[Saved entries]
==========

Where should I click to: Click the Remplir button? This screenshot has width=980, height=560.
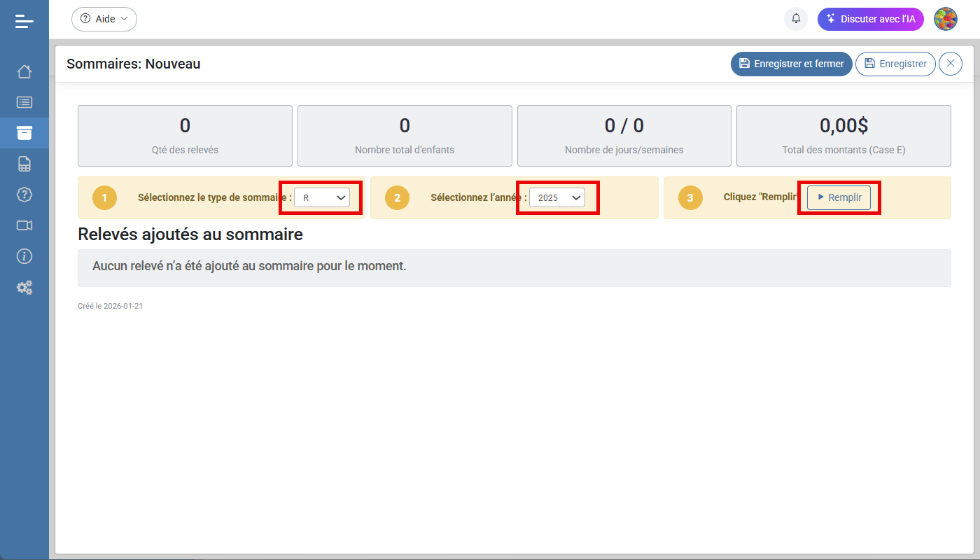point(838,197)
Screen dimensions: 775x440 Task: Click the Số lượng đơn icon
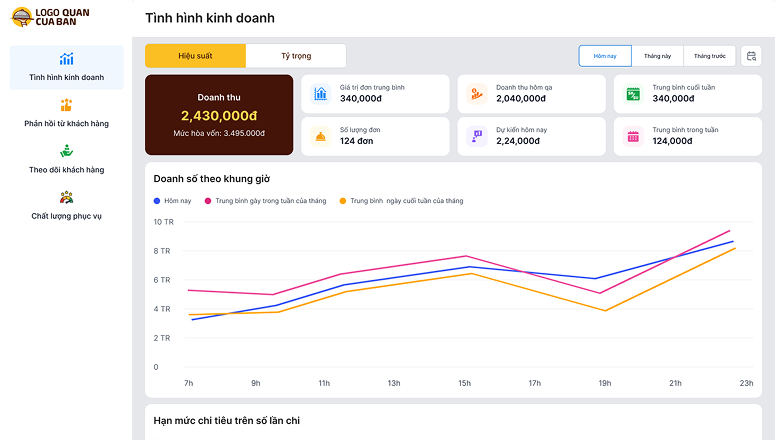[x=321, y=136]
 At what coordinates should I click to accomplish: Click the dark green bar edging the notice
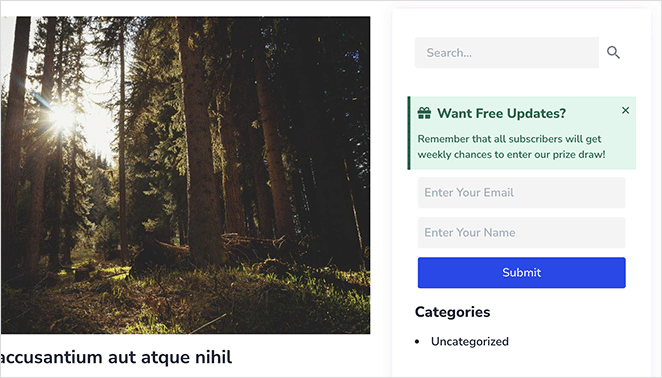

==========

#### [TRY IT]
Please set down the records above word for word and omit their pictures.

#### [ANSWER FOR THIS EXERCISE]
Where should I click to: Click the Remplir button? This screenshot has width=980, height=560.
point(838,197)
Screen dimensions: 775x440 Task: Click the Số lượng đơn icon
[x=321, y=136]
 At what coordinates should I click to accomplish: Click the dark green bar edging the notice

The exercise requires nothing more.